Use SGObjectStorage CRD for Postgres base backup and WAL storage

The proposed CRD is basically a small evolution over the currently existing SGBackupConfig.storage subobject. The main goal of extracting it into a separate CRD is for being able to re-use and reference it from different contexts.

This would enable to support clusters initialized from a Postgres backup and WAL archive. Having a CRD that references this archive, there could be two use cases perfectly supported by this CRD:

  • A user wants to have a cluster replicating from the archive, and there's an existing CRD representing that archive within the same K8s cluster (and namespace). In this case, a reference to the existing CRD should be enough.
  • A user wants to have a cluster replicating from the archive, on a different K8s cluster (i.e. a DR scenario). In this case, a local (to the destination K8s cluster) CRD needs to be created, but could have the same or similar contents from the source CRD, which could be easily copied, and then referenced.

The proposed name for this new CRD is SGObjectStorage.

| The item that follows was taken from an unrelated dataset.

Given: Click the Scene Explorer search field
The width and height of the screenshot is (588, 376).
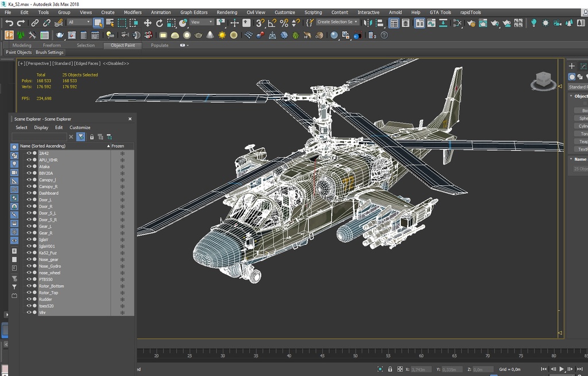Looking at the screenshot, I should 39,137.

More precisely, this change would imply the following changes:

  1. Extract the storage subobject from the SGBackupConfig CRD and "upgrade" it to a full CRD called SGObjectStorage. (See #1564 (closed))
  2. Change the SGBackupConfig to include a new property, .spec.sgObjectStorage, that will become a reference to the new CRD.
  3. Add a new property to the new CRD, called SGObjectStorage.mode, which will be an enum with possible values RW, RO. This would be useful for standby clusters, which might be provided with more restricted user access credentials.
  4. Create the section .spec.configurations.backups with an array (only allowed to have just 1 element) that will replace the field .spec.configurations.sgBackupConfig including a reference to an SGObjectStorage and the other properties of SGBackupConfig.
  5. Deprecate the field .spec.configurations.sgBackupConfig in SGCluster CRD and forbid create new SGCluster using such field.
  6. Deprecate SGBackupConfig CRD and forbid creation of SGBackupConfig CRs.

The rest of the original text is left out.